--- Work instruction ---
In the entries that follow, find the word "accomplish" and report each line it is on.

(Stored items)
=== Begin Enclosure ===

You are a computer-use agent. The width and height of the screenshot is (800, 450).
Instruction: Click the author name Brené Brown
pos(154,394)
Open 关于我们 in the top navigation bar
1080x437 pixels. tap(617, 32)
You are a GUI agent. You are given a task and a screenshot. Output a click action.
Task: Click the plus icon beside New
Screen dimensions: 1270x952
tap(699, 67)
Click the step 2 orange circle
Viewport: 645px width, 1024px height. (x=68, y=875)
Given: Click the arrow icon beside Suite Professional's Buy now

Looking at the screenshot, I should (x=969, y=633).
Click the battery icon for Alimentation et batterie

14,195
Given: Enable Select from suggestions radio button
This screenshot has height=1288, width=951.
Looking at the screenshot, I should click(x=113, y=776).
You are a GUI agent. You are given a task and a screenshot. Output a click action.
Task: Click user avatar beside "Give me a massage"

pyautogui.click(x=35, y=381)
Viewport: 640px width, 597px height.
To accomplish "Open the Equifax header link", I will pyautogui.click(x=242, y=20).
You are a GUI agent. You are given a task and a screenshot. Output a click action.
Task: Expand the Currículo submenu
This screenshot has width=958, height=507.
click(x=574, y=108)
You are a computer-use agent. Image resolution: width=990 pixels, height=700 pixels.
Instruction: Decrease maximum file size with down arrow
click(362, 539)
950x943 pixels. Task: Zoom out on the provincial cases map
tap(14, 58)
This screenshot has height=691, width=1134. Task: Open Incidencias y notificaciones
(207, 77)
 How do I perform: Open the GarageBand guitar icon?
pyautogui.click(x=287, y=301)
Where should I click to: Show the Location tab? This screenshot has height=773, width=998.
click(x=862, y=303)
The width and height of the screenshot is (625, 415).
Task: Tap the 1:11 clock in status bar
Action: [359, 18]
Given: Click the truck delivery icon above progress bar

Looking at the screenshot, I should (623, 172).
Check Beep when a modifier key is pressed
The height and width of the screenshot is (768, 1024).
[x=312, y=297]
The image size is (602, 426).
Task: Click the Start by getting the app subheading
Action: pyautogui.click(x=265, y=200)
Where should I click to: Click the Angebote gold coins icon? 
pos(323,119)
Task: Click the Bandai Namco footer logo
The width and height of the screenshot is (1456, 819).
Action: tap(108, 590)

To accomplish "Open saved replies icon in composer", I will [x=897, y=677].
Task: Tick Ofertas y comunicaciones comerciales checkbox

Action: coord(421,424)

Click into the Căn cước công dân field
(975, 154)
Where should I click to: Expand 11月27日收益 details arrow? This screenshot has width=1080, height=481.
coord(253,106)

=== End Enclosure ===

--- Written response ---
To accomplish "Open the Equifax header link", I will pyautogui.click(x=242, y=20).
To accomplish "Open saved replies icon in composer", I will [x=897, y=677].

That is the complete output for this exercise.